Deseos de una romántica empedernida

Querida yo del futuro:

Quiero un amor imperfecto. Quiero un amor que me haga suspirar mientras hago mis ejercicios de contabilidad; y no porque los estados financieros no hayan cuadrado, sino porque estoy despistada recordando alguna conversación. Quiero enamorarme, por primera vez. Y enamorarme de verdad… sin ataduras ni inhibiciones. De igual manera, quiero que me enamoren. Que se interesen por mí, que me hagan sentir especial. Un simple: “Buenos días, espero que estés bien” o quizás, mejor, un “Creo que necesito una taza de café, ¿me acompañas?”. Tener largas conversaciones de cualquier tontería, y también conversaciones cortas y profundas. ¡Que me sorprendan! ¡Que yo también lo logre sorprender! Escribirle notitas y escondérselas para que las encuentre en el momento menos esperado. Caminar por el paseo de la princesa a las tres de la tarde. Que mientras miramos el atardecer me diga: “Mis manos se sienten vacías” y tome las mías.  
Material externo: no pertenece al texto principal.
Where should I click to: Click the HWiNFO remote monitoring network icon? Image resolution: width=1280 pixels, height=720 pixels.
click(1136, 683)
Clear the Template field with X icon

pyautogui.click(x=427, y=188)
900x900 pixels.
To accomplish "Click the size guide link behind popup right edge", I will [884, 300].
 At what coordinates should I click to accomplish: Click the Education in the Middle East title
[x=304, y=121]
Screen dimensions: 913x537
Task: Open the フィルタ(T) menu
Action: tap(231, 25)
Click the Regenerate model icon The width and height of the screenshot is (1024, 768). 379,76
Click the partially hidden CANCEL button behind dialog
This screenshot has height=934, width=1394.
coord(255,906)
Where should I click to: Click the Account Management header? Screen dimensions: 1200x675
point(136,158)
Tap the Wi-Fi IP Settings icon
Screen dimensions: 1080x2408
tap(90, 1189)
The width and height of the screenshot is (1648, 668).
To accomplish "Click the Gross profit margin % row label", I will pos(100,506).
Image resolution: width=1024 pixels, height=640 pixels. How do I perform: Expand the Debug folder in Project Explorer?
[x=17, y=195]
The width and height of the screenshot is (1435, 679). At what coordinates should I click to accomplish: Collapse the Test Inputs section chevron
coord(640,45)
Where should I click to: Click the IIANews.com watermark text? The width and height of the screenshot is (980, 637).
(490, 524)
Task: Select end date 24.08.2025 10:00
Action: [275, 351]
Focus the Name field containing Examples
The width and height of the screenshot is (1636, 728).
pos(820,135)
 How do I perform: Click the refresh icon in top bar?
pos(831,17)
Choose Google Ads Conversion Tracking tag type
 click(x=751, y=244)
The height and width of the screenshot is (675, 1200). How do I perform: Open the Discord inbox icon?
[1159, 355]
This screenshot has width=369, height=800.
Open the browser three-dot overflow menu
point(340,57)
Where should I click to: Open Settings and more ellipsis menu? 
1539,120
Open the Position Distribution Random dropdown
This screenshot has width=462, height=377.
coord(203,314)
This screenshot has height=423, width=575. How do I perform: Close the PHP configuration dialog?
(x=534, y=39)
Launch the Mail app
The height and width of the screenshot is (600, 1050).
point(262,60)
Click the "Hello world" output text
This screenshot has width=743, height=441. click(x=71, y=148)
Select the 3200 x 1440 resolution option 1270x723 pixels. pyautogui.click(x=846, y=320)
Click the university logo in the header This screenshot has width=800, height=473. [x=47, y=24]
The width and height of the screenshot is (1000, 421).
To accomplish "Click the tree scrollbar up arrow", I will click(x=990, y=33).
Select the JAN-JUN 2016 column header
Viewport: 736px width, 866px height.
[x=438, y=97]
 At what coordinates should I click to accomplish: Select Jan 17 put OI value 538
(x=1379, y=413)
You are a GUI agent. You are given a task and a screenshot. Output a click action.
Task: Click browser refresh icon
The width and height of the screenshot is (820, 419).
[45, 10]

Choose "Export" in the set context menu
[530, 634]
¡Que me rete! Que me haga enojar porque me dijo alguna verdad que no quería escuchar. Que tenga la paciencia de esperar por mi asegurada disculpa tardía. ¡Quiero un amor que me haga sentir viva! Reír a carcajadas de cualquier chiste flojo; que se ría de mis argumentos absurdos sobre el descubrimiento de la piña. Que sepa decirme: ¡No! (las mínimas veces posibles jajaja), pero siempre esté dispuesto a apoyarme. Que respete mis silencios, al igual que los momentos en los cuales prefiero estar a solas. Que entienda mi sarcasmo y mi humor negro. Que se sienta orgulloso de amarme y no tenga miedo de presentarme a sus amistades.

Que podamos leer el mismo libro y podamos hablar sobre ello. Que podamos leer la Biblia y tener largas conversaciones sobre ella. Que nos interesemos en nuestra vida espiritual, que nos preocupemos y nos ocupemos de ella. Que podamos ver un juego de béisbol (preferiblemente de los Piratas). También, que (aunque la hayamos visto 1,500 veces) se siente a ver conmigo “Pitch Perfect”. Y que a raíz de eso, lleguemos a un acuerdo de que tengo que ver su película favorita también (sin quejarme). Que a pesar de los años que me pueda llevar (o viceversa) no nos subestimemos. Al contrario, que nos estimemos mucho, pero sin ponernos en un pedestal. Que acoupleme más a Dios de lo que me ame a mí. Que tenga metas, sueños y trabaje para lograrlos.

Quiero que todos los días decida estar conmigo y que todos los días yo decida estar con él. “Me gustas… mucho”, yo le diría, y él me contestaría “Ya lo sabía”. Que me moleste porque sabe que, aunque me haga la enojada, me gusta que lo haga. Que me enseñe que las relaciones se forman en el día a día. Que sepa que yo también tengo mucho que aportar. Que me haga sentir que soy la única en su vida porque, definitivamente, él es el único en la mía. En fin, quiero un amor que me enseñe a amar.

 

 

Un beso cibernético,

 

Jolly Ann

Recordatorio: Nunca te conformes con menos, no importando quién.